The $\ce{HCl}$ is added to dissolve calcium citrate by protonating the citrate to form (neutral) citric acid:

$$\ce{Ca3(C6H5O7)2(s) + 6HCl(aq) -> 3 Ca^{2+} (aq) + 6 Cl- (aq) + 2 C6H8O7 (aq)}$$

To recrystallize, you have to form citrate again. The $\mathrm{p}K_\mathrm{a}$ values of citrate range from 3.1 to 6.4, so at pH = 7.5 citric acid deprotonates fully to form citrate again:

$$ \ce{ C6H8O7 (aq) <=> C6H5O7^3- + 3H+(aq)}$$

On the other hand, you don't want the pH too basic because then calcium hydroxide will precipitate. In the presence of sufficiently high concentration of calcium ions, calcium citrate will precipitate again:

$$\ce{ 3 Ca^{2+} (aq) + 2 C6H5O7^3- <=> Ca3(C6H5O7)2(s) }$$

Each step in crystallization will have less contaminants, with some loss of the desired product. So it might look like you are going around in circles and losing product.
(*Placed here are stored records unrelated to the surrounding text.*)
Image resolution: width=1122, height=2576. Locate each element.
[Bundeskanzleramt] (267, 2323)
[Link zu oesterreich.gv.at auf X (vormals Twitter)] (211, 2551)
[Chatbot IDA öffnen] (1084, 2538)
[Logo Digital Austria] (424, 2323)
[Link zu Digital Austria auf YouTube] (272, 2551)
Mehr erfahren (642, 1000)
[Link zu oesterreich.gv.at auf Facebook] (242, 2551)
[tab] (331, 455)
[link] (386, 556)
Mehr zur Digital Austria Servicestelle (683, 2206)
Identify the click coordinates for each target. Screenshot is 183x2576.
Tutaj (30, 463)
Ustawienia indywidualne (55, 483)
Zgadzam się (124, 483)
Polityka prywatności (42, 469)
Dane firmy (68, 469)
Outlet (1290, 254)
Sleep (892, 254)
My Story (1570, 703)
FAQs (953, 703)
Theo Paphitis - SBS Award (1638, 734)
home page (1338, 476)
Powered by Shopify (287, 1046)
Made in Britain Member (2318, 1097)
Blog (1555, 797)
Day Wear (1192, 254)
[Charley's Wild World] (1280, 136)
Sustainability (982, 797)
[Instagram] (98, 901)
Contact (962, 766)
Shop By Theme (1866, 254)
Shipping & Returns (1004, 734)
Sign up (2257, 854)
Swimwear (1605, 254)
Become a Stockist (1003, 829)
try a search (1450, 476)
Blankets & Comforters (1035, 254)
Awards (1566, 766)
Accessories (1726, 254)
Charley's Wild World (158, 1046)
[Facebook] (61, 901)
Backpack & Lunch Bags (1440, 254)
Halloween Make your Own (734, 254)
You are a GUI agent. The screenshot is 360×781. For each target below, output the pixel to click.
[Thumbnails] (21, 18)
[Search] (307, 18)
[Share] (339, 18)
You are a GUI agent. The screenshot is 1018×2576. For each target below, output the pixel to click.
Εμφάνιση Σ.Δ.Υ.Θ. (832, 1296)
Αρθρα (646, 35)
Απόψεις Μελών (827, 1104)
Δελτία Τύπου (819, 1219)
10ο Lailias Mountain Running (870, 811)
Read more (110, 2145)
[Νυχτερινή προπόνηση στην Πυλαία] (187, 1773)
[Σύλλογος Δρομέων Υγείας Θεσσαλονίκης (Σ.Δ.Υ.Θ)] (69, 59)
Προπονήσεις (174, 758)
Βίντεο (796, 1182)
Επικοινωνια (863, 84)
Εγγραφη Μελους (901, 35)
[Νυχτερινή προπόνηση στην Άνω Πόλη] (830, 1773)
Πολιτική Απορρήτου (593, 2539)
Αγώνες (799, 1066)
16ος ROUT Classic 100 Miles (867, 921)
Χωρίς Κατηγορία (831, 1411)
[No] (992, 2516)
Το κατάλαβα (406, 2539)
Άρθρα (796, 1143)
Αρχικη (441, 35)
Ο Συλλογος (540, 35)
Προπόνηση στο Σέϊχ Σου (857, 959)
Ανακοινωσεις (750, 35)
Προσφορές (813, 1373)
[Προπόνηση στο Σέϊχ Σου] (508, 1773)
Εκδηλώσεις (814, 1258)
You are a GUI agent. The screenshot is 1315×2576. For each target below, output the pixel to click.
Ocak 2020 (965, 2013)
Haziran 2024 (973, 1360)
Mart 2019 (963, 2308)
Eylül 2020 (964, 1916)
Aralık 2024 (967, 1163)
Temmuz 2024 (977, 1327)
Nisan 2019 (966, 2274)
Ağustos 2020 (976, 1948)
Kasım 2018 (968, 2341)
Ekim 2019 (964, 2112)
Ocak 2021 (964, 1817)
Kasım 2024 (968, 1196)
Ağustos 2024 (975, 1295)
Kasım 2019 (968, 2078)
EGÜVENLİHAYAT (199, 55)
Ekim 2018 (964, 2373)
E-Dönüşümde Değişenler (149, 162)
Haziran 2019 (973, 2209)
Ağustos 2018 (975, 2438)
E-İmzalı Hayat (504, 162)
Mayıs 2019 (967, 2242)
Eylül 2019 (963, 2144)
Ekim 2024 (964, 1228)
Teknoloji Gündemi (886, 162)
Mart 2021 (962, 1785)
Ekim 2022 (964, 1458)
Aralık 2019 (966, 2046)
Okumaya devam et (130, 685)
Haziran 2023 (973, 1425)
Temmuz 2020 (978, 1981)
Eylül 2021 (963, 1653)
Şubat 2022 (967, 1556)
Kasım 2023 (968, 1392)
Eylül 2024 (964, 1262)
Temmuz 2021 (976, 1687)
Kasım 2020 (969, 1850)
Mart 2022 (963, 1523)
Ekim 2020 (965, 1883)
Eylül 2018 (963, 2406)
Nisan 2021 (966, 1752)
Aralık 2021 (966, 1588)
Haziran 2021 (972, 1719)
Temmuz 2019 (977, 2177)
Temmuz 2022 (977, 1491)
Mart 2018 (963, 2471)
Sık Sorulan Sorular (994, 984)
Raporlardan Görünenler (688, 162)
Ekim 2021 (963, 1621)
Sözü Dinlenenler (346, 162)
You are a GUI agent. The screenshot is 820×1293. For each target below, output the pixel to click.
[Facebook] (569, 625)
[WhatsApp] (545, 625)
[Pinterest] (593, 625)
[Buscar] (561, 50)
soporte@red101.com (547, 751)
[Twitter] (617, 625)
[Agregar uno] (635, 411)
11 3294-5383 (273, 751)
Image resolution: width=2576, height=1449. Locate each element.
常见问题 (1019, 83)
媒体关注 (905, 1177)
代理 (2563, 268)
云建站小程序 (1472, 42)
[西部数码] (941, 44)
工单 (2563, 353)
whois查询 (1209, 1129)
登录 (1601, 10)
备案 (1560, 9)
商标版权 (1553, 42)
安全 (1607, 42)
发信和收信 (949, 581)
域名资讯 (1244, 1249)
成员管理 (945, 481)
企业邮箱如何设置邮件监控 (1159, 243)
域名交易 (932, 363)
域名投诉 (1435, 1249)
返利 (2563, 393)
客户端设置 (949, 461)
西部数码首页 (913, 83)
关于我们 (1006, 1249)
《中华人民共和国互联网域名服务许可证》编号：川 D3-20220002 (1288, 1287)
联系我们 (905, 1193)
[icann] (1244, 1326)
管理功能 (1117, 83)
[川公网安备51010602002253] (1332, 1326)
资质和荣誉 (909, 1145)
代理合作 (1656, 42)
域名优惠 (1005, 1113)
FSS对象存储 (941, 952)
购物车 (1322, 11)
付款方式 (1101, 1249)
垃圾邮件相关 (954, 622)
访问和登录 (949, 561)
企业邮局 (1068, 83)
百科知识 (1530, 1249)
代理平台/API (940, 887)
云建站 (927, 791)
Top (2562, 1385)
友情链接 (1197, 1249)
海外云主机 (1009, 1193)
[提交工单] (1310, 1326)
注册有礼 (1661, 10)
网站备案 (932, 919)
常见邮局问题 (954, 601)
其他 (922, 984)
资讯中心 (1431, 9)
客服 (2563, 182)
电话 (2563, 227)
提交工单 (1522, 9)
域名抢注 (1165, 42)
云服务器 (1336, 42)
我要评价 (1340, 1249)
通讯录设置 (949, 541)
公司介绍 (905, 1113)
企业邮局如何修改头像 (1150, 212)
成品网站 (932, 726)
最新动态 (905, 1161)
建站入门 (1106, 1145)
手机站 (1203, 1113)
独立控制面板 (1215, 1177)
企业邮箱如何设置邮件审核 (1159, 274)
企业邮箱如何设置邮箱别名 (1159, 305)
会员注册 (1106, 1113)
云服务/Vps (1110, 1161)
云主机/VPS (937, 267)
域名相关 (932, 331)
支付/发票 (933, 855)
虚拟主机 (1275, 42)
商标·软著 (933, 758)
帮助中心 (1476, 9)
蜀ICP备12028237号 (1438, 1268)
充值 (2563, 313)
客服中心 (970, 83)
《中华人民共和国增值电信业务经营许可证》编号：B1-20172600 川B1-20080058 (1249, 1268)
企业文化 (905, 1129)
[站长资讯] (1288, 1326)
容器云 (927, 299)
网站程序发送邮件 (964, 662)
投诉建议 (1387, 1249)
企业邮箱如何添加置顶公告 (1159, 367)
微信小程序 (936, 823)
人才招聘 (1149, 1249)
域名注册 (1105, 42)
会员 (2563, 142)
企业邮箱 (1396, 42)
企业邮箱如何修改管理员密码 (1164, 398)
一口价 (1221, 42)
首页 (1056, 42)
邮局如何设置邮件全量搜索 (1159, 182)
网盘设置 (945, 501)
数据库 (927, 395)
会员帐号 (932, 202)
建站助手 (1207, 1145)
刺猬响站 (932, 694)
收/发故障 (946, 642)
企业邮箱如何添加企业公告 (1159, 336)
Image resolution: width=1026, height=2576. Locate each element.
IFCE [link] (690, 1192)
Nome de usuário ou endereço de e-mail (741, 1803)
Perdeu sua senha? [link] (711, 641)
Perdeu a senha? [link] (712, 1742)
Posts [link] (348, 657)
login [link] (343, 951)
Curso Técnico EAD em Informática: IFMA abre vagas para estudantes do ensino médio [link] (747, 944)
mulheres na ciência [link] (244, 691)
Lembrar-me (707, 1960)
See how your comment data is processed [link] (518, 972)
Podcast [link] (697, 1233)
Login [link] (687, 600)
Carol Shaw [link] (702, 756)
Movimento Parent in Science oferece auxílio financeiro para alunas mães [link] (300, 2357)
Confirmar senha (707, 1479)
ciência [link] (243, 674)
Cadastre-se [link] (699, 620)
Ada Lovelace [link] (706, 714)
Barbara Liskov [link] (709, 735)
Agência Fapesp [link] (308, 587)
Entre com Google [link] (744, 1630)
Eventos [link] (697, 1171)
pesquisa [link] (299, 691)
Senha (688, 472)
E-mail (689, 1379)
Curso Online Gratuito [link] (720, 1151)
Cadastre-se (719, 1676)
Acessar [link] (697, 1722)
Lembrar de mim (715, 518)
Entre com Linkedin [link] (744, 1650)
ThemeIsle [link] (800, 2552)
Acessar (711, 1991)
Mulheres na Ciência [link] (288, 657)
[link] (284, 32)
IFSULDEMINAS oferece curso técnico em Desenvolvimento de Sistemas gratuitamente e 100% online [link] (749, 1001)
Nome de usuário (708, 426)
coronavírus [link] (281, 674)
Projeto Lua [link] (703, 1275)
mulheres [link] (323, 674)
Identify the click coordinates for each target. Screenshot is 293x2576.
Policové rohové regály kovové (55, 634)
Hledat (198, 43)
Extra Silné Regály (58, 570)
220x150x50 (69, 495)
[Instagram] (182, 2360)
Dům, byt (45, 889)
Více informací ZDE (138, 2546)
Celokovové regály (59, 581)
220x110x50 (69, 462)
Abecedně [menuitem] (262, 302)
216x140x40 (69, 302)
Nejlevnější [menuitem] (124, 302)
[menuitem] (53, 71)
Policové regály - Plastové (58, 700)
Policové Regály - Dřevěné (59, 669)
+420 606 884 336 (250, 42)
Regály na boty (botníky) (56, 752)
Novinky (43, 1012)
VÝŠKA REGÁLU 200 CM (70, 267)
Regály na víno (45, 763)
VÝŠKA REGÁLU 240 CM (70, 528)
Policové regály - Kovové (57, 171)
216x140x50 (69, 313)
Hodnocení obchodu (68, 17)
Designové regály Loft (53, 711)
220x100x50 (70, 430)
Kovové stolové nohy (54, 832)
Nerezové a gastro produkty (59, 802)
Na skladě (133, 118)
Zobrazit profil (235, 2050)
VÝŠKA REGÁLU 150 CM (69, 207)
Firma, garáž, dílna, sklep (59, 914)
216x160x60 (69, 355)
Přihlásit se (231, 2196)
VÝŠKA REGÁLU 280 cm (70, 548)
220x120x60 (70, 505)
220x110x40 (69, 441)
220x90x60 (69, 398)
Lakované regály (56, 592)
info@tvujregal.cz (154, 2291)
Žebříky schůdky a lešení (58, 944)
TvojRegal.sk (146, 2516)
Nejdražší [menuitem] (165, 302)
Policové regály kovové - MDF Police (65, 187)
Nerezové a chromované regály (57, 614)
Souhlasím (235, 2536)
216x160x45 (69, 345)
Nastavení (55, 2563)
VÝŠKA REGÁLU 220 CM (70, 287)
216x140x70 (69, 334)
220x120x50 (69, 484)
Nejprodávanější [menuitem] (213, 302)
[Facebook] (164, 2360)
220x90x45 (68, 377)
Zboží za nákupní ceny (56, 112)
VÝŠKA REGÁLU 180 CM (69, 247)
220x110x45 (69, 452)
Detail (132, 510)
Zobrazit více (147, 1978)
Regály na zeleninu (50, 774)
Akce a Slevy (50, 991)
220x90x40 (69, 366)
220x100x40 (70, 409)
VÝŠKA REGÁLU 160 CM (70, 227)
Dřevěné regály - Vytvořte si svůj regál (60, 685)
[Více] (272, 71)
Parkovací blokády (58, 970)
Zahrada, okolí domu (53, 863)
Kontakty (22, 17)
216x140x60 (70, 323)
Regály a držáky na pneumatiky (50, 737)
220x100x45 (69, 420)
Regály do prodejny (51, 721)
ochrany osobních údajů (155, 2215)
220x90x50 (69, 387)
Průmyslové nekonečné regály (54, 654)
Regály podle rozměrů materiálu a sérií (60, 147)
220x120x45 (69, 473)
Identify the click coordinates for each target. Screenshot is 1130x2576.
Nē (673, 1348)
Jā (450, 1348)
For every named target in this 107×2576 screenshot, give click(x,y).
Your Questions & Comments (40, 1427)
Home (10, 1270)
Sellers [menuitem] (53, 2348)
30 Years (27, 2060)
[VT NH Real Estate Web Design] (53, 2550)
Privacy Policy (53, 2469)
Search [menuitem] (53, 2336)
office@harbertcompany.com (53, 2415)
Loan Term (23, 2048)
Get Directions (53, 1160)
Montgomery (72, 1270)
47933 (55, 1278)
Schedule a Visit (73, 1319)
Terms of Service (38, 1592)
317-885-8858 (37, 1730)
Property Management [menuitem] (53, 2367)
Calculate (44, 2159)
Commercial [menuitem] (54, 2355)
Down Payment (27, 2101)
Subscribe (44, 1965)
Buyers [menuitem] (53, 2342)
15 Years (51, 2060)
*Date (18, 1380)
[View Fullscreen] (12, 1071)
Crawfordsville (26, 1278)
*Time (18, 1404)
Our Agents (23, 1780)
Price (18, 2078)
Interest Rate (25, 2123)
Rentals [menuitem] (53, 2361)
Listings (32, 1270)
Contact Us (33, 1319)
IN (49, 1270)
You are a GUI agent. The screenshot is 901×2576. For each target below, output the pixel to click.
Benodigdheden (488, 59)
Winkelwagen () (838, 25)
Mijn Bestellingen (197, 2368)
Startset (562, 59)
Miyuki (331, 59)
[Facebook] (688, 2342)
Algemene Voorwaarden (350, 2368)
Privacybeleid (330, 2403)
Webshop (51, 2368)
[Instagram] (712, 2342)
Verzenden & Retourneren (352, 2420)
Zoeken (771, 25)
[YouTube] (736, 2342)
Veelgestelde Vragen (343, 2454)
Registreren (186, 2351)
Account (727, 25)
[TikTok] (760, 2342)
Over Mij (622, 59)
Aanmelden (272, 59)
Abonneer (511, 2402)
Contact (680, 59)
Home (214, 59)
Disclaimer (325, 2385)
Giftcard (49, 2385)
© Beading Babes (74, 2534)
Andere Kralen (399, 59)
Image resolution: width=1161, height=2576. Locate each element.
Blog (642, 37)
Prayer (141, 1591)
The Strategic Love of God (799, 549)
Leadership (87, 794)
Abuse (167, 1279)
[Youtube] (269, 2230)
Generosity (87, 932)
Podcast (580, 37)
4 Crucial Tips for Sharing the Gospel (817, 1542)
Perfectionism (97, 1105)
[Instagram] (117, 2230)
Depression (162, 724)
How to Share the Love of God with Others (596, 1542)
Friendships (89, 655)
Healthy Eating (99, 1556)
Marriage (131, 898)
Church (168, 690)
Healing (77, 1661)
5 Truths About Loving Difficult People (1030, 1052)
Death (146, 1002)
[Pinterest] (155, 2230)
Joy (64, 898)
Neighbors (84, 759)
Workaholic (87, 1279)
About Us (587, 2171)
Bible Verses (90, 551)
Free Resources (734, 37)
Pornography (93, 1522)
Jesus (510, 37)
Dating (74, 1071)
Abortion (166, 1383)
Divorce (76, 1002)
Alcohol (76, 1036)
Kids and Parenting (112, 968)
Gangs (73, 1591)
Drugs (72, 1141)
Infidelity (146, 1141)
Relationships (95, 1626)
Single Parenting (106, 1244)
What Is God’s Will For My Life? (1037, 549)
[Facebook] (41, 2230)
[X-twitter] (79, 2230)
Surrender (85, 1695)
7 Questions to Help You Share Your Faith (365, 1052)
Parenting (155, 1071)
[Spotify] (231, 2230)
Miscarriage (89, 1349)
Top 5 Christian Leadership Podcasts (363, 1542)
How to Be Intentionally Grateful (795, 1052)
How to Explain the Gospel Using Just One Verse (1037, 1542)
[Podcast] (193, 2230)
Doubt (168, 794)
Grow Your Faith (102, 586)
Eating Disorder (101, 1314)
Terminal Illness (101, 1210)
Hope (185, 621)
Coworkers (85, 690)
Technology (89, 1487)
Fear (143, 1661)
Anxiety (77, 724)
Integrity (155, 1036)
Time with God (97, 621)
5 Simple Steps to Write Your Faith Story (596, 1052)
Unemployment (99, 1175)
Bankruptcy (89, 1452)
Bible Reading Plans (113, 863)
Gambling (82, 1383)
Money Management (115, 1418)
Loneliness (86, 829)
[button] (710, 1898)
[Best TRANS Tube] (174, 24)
However, the purity of the product will increase with every recrystallization step.

Answer 2

$100$ g lemon juice contains $6.08$ g citric acid, and $0.3$ g malic acid $\ce{(CHOHCOOH)2}$, according to K. Diem, Scientific Tables, CIBA-Geigy SA, Basel, 1972, p. 508

The first precipitation produces an impure precipitate of calcium citrate containing about $5$% calcium malate $\ce{CaC4H4O6}$. When redissolved in $\ce{HCl}$, neutralized and reprecipitated, the malate ions are eliminated. The second precipitate contains pure calcium citrate.